_Your goal_
Swap "Describe the element" for "Explain the element" throughout the rows below, and write out all the rows again with nothing else changed.

_Data records_
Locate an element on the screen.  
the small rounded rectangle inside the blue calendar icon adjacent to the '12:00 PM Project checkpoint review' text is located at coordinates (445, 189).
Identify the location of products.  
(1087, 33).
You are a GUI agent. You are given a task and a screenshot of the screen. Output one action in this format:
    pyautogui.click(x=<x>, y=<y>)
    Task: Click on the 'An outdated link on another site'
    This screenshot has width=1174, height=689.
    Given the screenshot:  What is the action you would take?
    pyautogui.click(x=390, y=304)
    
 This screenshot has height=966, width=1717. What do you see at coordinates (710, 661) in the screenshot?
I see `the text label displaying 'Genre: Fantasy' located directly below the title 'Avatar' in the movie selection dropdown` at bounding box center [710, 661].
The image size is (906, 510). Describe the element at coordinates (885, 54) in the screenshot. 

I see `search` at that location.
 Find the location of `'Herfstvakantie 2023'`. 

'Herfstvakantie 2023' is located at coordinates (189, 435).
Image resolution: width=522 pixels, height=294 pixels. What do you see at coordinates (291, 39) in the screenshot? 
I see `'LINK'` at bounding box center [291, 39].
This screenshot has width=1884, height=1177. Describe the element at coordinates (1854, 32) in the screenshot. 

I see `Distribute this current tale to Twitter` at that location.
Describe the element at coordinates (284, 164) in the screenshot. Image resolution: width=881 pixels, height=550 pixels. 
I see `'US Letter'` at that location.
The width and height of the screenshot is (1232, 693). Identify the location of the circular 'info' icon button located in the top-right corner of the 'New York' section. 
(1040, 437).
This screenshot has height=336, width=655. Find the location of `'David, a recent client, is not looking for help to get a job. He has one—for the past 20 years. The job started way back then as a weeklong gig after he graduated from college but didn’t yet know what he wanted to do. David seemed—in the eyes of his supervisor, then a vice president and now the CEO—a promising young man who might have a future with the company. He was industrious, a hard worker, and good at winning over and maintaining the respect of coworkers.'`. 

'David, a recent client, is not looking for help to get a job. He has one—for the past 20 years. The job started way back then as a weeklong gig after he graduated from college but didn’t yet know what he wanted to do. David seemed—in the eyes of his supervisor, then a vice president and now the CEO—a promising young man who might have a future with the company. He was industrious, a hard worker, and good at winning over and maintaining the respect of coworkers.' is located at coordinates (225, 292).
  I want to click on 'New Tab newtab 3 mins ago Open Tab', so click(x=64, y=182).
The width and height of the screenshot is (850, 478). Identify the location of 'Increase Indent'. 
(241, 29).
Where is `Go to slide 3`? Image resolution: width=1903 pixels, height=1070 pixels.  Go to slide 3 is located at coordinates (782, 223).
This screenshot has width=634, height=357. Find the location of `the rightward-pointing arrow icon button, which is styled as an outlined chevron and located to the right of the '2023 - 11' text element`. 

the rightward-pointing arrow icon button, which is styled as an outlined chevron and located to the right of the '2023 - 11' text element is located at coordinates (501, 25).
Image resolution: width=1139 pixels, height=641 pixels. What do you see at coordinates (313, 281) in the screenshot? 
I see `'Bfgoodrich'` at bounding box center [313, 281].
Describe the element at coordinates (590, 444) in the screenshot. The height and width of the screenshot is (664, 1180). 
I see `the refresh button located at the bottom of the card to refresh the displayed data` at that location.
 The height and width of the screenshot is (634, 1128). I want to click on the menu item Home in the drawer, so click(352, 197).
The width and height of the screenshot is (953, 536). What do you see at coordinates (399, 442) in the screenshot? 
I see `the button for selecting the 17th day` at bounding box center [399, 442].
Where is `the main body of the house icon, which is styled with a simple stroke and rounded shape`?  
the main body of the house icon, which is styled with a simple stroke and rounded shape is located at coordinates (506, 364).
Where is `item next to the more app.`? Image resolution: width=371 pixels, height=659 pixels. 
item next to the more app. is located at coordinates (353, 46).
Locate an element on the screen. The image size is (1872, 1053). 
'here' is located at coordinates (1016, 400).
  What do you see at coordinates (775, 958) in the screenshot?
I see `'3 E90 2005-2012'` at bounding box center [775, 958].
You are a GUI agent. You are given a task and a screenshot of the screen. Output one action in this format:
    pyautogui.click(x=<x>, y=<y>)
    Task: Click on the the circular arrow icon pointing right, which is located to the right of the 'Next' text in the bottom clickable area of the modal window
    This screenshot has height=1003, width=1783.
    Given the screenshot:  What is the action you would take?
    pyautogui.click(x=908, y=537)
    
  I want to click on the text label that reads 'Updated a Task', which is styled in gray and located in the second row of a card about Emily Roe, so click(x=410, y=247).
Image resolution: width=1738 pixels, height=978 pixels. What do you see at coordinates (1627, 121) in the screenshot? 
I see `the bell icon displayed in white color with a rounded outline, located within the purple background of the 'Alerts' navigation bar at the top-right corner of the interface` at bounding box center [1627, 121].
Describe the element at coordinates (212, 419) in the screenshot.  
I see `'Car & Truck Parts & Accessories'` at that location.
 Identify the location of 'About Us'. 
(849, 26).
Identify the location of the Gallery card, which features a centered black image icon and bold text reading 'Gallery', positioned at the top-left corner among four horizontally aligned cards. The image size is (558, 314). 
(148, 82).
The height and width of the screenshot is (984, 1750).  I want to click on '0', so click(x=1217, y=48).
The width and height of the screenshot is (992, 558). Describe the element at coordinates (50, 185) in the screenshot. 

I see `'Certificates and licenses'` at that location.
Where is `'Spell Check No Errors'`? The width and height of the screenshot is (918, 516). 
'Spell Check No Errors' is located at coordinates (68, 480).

_Full solution_
Locate an element on the screen.  
the small rounded rectangle inside the blue calendar icon adjacent to the '12:00 PM Project checkpoint review' text is located at coordinates (445, 189).
Identify the location of products.  
(1087, 33).
You are a GUI agent. You are given a task and a screenshot of the screen. Output one action in this format:
    pyautogui.click(x=<x>, y=<y>)
    Task: Click on the 'An outdated link on another site'
    This screenshot has width=1174, height=689.
    Given the screenshot:  What is the action you would take?
    pyautogui.click(x=390, y=304)
    
 This screenshot has height=966, width=1717. What do you see at coordinates (710, 661) in the screenshot?
I see `the text label displaying 'Genre: Fantasy' located directly below the title 'Avatar' in the movie selection dropdown` at bounding box center [710, 661].
The image size is (906, 510). Explain the element at coordinates (885, 54) in the screenshot. 

I see `search` at that location.
 Find the location of `'Herfstvakantie 2023'`. 

'Herfstvakantie 2023' is located at coordinates (189, 435).
Image resolution: width=522 pixels, height=294 pixels. What do you see at coordinates (291, 39) in the screenshot? 
I see `'LINK'` at bounding box center [291, 39].
This screenshot has width=1884, height=1177. Explain the element at coordinates (1854, 32) in the screenshot. 

I see `Distribute this current tale to Twitter` at that location.
Explain the element at coordinates (284, 164) in the screenshot. Image resolution: width=881 pixels, height=550 pixels. 
I see `'US Letter'` at that location.
The width and height of the screenshot is (1232, 693). Identify the location of the circular 'info' icon button located in the top-right corner of the 'New York' section. 
(1040, 437).
This screenshot has height=336, width=655. Find the location of `'David, a recent client, is not looking for help to get a job. He has one—for the past 20 years. The job started way back then as a weeklong gig after he graduated from college but didn’t yet know what he wanted to do. David seemed—in the eyes of his supervisor, then a vice president and now the CEO—a promising young man who might have a future with the company. He was industrious, a hard worker, and good at winning over and maintaining the respect of coworkers.'`. 

'David, a recent client, is not looking for help to get a job. He has one—for the past 20 years. The job started way back then as a weeklong gig after he graduated from college but didn’t yet know what he wanted to do. David seemed—in the eyes of his supervisor, then a vice president and now the CEO—a promising young man who might have a future with the company. He was industrious, a hard worker, and good at winning over and maintaining the respect of coworkers.' is located at coordinates (225, 292).
  I want to click on 'New Tab newtab 3 mins ago Open Tab', so click(x=64, y=182).
The width and height of the screenshot is (850, 478). Identify the location of 'Increase Indent'. 
(241, 29).
Where is `Go to slide 3`? Image resolution: width=1903 pixels, height=1070 pixels.  Go to slide 3 is located at coordinates (782, 223).
This screenshot has width=634, height=357. Find the location of `the rightward-pointing arrow icon button, which is styled as an outlined chevron and located to the right of the '2023 - 11' text element`. 

the rightward-pointing arrow icon button, which is styled as an outlined chevron and located to the right of the '2023 - 11' text element is located at coordinates (501, 25).
Image resolution: width=1139 pixels, height=641 pixels. What do you see at coordinates (313, 281) in the screenshot? 
I see `'Bfgoodrich'` at bounding box center [313, 281].
Explain the element at coordinates (590, 444) in the screenshot. The height and width of the screenshot is (664, 1180). 
I see `the refresh button located at the bottom of the card to refresh the displayed data` at that location.
 The height and width of the screenshot is (634, 1128). I want to click on the menu item Home in the drawer, so click(352, 197).
The width and height of the screenshot is (953, 536). What do you see at coordinates (399, 442) in the screenshot? 
I see `the button for selecting the 17th day` at bounding box center [399, 442].
Where is `the main body of the house icon, which is styled with a simple stroke and rounded shape`?  
the main body of the house icon, which is styled with a simple stroke and rounded shape is located at coordinates (506, 364).
Where is `item next to the more app.`? Image resolution: width=371 pixels, height=659 pixels. 
item next to the more app. is located at coordinates (353, 46).
Locate an element on the screen. The image size is (1872, 1053). 
'here' is located at coordinates (1016, 400).
  What do you see at coordinates (775, 958) in the screenshot?
I see `'3 E90 2005-2012'` at bounding box center [775, 958].
You are a GUI agent. You are given a task and a screenshot of the screen. Output one action in this format:
    pyautogui.click(x=<x>, y=<y>)
    Task: Click on the the circular arrow icon pointing right, which is located to the right of the 'Next' text in the bottom clickable area of the modal window
    This screenshot has height=1003, width=1783.
    Given the screenshot:  What is the action you would take?
    pyautogui.click(x=908, y=537)
    
  I want to click on the text label that reads 'Updated a Task', which is styled in gray and located in the second row of a card about Emily Roe, so click(x=410, y=247).
Image resolution: width=1738 pixels, height=978 pixels. What do you see at coordinates (1627, 121) in the screenshot? 
I see `the bell icon displayed in white color with a rounded outline, located within the purple background of the 'Alerts' navigation bar at the top-right corner of the interface` at bounding box center [1627, 121].
Explain the element at coordinates (212, 419) in the screenshot.  
I see `'Car & Truck Parts & Accessories'` at that location.
 Identify the location of 'About Us'. 
(849, 26).
Identify the location of the Gallery card, which features a centered black image icon and bold text reading 'Gallery', positioned at the top-left corner among four horizontally aligned cards. The image size is (558, 314). 
(148, 82).
The height and width of the screenshot is (984, 1750).  I want to click on '0', so click(x=1217, y=48).
The width and height of the screenshot is (992, 558). Explain the element at coordinates (50, 185) in the screenshot. 

I see `'Certificates and licenses'` at that location.
Where is `'Spell Check No Errors'`? The width and height of the screenshot is (918, 516). 
'Spell Check No Errors' is located at coordinates (68, 480).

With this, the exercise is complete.